What is being asked
Without skipping anything, write out each record below exactly.

Data section

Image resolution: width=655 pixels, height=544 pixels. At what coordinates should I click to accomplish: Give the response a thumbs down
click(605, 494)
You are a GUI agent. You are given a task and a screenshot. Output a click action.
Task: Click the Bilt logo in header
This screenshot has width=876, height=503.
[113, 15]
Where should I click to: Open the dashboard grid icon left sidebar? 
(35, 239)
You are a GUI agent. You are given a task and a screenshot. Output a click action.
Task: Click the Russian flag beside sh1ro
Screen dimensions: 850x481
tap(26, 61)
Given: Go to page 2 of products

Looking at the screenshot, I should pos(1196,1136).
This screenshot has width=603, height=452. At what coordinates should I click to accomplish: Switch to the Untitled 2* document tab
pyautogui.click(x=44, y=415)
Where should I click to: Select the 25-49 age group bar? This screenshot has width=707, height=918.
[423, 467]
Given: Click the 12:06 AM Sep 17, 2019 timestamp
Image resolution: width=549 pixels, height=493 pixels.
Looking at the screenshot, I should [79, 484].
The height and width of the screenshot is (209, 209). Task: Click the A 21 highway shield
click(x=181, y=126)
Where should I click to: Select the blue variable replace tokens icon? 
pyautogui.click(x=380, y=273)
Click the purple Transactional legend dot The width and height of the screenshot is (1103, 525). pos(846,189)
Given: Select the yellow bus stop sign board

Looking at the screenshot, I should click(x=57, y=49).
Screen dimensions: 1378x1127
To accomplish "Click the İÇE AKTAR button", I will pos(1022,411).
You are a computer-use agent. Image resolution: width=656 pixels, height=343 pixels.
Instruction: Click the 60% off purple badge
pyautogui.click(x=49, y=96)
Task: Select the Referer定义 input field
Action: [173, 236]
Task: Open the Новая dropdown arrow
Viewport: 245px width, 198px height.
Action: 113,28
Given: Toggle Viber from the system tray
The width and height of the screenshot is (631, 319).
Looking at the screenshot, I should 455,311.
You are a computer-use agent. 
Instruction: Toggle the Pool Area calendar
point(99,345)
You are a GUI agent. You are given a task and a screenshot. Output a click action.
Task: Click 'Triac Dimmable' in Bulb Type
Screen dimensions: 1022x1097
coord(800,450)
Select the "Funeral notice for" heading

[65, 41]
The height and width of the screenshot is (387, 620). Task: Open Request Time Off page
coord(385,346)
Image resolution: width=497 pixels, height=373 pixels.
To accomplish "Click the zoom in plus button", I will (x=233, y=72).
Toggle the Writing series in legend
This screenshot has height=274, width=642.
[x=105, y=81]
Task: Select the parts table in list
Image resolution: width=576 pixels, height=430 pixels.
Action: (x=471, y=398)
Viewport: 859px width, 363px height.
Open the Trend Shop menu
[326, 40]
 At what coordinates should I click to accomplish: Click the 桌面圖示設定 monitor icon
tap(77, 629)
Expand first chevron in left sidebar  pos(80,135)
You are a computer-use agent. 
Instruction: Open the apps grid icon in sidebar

Worked solution
Image resolution: width=655 pixels, height=544 pixels. At what coordinates should I click to accomplish: Give the response a thumbs down
click(605, 494)
You are a GUI agent. You are given a task and a screenshot. Output a click action.
Task: Click the Bilt logo in header
This screenshot has width=876, height=503.
[113, 15]
Where should I click to: Open the dashboard grid icon left sidebar? 
(35, 239)
You are a GUI agent. You are given a task and a screenshot. Output a click action.
Task: Click the Russian flag beside sh1ro
Screen dimensions: 850x481
tap(26, 61)
Given: Go to page 2 of products

Looking at the screenshot, I should pos(1196,1136).
This screenshot has width=603, height=452. At what coordinates should I click to accomplish: Switch to the Untitled 2* document tab
pyautogui.click(x=44, y=415)
Where should I click to: Select the 25-49 age group bar? This screenshot has width=707, height=918.
[423, 467]
Given: Click the 12:06 AM Sep 17, 2019 timestamp
Image resolution: width=549 pixels, height=493 pixels.
Looking at the screenshot, I should [79, 484].
The height and width of the screenshot is (209, 209). Task: Click the A 21 highway shield
click(x=181, y=126)
Where should I click to: Select the blue variable replace tokens icon? 
pyautogui.click(x=380, y=273)
Click the purple Transactional legend dot The width and height of the screenshot is (1103, 525). pos(846,189)
Given: Select the yellow bus stop sign board

Looking at the screenshot, I should click(x=57, y=49).
Screen dimensions: 1378x1127
To accomplish "Click the İÇE AKTAR button", I will pos(1022,411).
You are a computer-use agent. Image resolution: width=656 pixels, height=343 pixels.
Instruction: Click the 60% off purple badge
pyautogui.click(x=49, y=96)
Task: Select the Referer定义 input field
Action: [173, 236]
Task: Open the Новая dropdown arrow
Viewport: 245px width, 198px height.
Action: 113,28
Given: Toggle Viber from the system tray
The width and height of the screenshot is (631, 319).
Looking at the screenshot, I should 455,311.
You are a computer-use agent. 
Instruction: Toggle the Pool Area calendar
point(99,345)
You are a GUI agent. You are given a task and a screenshot. Output a click action.
Task: Click 'Triac Dimmable' in Bulb Type
Screen dimensions: 1022x1097
coord(800,450)
Select the "Funeral notice for" heading

[65, 41]
The height and width of the screenshot is (387, 620). Task: Open Request Time Off page
coord(385,346)
Image resolution: width=497 pixels, height=373 pixels.
To accomplish "Click the zoom in plus button", I will (x=233, y=72).
Toggle the Writing series in legend
This screenshot has height=274, width=642.
[x=105, y=81]
Task: Select the parts table in list
Image resolution: width=576 pixels, height=430 pixels.
Action: (x=471, y=398)
Viewport: 859px width, 363px height.
Open the Trend Shop menu
[326, 40]
 At what coordinates should I click to accomplish: Click the 桌面圖示設定 monitor icon
tap(77, 629)
Expand first chevron in left sidebar  pos(80,135)
You are a computer-use agent. 
Instruction: Open the apps grid icon in sidebar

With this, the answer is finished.